NGS and Flow Cytometry Reshape Treatment Paradigms in Acute Myeloid Leukemia
This review examines how next-generation sequencing and multicolor flow cytometry have transformed AML management, from genomics-informed classification and treatment selection to sensitive MRD detection that guides post-remission therapy. The approval of eight new AML drugs in three years, combined with NGS-based identification of actionable mutations, has created an unprecedented shift toward precision medicine.
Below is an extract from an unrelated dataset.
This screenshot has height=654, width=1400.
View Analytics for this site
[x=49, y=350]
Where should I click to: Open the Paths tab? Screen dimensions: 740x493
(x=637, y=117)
MRD negativity has emerged as a highly prognostic endpoint with growing therapeutic implications across treatment modalities.
The original study
Novel Treatment Paradigms in Acute Myeloid Leukemia.
- Authors
- Khanal N, Upadhyay Banskota S, Bhatt VR
- Journal
- Clinical pharmacology and therapeutics
- Type
- Journal Article, Research Support, N.I.H., Extramural, Review
- PMID
- 32572947
Original abstract
Acute myeloid leukemia (AML) is a heterogeneous disease marked by the presence of several driver mutations and molecular subgroups even in a single patient. The genetic and molecular heterogeneity is also reflected by a progressive shift from a morphologic classification to one informed by causative genomic changes. Cytogenetic results and somatic mutations are increasingly being utilized to guide use of intensive chemotherapy and low-intensity chemotherapy, particularly among older adults. Utilization of next-generation sequencing in AML has led to increasing use of targeted treatments for actionable mutations. Quantitative real-time polymerase chain reaction-based mutational analysis and multicolor flow cytometry offer sensitive assays that can detect minimal residual disease (MRD). Several studies have shown that MRD negativity, as defined by specified cutoff values, is highly prognostic with potential therapeutic implications. The last 3 years mark an unprecedented history in the drug development in AML with approval of 8 new drugs and large portfolio of ongoing early and late-phase trials of several promising drugs. Multiple combinatorial trials of approved agents and approval of newer agents in the future will continue to change the therapeutic landscape of AML.